If you really want to show someone how much you care what you have to do is keep your mouth shut and do things. Show with actions, not words. (Sometimes these actions include leaving the other alone.) Words fail. Words cost nothing. Words are such a bloody nuisance.

On a happier note (and to prove the contradictory nature of human beings) I have just finished a short story and writing it made my heart ache. Let's hope it is good.

Also, my friend A. who had been illustrating a short story of mine and recently finished it, has made a hauntingly beautiful cover for it. You can see it here. Thank you for making me feel so cherished, girl. I do hope we make more things together. Now let's pray someone will publish it...

Wednesday, February 21, 2007

And potatoes are vile

Just like tea is evil, potatoes are vile, which is a different word with the same number of letters and the same letters. Potatoes are in league with tea which is secretly in league with all the hidden terrorists of this world, i.e. President Bush. But I digress.

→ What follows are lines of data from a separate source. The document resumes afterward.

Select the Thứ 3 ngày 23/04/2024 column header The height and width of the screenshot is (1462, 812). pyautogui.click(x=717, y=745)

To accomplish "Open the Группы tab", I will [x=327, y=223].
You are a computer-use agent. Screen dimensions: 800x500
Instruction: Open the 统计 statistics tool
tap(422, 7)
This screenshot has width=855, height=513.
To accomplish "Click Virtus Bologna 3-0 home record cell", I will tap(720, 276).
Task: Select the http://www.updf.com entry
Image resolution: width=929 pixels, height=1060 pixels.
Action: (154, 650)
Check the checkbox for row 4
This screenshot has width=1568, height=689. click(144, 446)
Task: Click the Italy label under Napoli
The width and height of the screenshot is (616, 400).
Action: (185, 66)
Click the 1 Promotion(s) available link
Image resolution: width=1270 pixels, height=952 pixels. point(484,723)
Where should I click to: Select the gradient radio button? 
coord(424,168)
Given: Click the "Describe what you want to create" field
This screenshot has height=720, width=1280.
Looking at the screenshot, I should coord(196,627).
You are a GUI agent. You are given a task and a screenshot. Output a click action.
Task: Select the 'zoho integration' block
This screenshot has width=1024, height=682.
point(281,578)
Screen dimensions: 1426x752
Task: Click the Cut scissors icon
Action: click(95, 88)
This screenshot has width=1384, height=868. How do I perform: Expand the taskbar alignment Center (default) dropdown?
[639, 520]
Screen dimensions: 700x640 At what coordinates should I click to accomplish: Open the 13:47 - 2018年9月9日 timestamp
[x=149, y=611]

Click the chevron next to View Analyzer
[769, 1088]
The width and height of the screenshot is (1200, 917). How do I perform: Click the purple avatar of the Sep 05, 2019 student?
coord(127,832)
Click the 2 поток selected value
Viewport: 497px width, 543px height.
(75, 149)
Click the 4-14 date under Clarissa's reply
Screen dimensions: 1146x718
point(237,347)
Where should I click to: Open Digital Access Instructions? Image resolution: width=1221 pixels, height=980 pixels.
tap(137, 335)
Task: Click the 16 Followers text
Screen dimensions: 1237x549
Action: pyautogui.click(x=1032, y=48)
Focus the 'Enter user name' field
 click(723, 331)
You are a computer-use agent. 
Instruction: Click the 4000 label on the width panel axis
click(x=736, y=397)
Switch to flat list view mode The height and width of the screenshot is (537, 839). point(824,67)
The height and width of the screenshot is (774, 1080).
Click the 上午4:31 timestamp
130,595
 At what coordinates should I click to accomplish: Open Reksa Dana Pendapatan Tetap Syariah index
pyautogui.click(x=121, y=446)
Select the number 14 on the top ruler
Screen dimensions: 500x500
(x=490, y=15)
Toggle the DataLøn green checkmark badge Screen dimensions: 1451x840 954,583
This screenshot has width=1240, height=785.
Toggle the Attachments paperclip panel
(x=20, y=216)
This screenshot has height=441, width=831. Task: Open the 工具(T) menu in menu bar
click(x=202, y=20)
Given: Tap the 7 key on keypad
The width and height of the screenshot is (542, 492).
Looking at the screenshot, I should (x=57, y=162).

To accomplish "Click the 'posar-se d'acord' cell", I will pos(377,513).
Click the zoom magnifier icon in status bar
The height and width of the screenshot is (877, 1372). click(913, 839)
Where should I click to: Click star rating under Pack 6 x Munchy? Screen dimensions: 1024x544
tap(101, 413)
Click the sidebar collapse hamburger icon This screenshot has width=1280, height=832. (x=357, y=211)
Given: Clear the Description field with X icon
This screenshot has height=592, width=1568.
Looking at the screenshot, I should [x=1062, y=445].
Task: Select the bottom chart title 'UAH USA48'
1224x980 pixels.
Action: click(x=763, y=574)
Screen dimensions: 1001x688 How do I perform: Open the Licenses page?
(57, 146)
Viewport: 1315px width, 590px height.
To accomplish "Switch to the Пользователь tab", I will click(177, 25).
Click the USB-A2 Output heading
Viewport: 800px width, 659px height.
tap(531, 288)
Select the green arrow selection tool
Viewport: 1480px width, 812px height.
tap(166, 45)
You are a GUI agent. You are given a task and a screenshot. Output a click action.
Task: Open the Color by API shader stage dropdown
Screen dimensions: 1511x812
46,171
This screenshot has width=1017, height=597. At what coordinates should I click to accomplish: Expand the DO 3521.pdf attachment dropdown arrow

So, I managed to burn the inside of my mouth with one such vile potato a few days ago. It was not hard at all. Please everybody: a round of applause? Thank you. Your intelligent friend here (yep, that would be me) grabbed a potato from the baking tray and stuffed it inside her mouth. You see, when I touched it, it seemed all nice and cold on the outside, but then, as I started chewing, it revealed its sizzling hot inside. I felt like I had a shot of lava in my mouth, but like the idiot that I am, instead of spitting it out, I continued chewing. To be more graphic, I huffed, puffed, inhaled/ exhaled with my mouth wide open like a toad and making appropriate noises to indicate I was burning. One would only expect I would spit it, but noooo. I went on chewing nonetheless, my right hand fanning the inside of my mouth furiously, my feet dancing a mysterious jig of distress. It was the potato or me. The potato did not survive but left a legacy of third degree burns in my mouth. Now I am carefully considering my next trick. Who needs a hairdryer when one can stick his or her head inside the microwave oven? I'll tell you once I've tried it.

Monday, February 19, 2007

Tea is evil!!!

Oh yes indeed it is. But let me explain why.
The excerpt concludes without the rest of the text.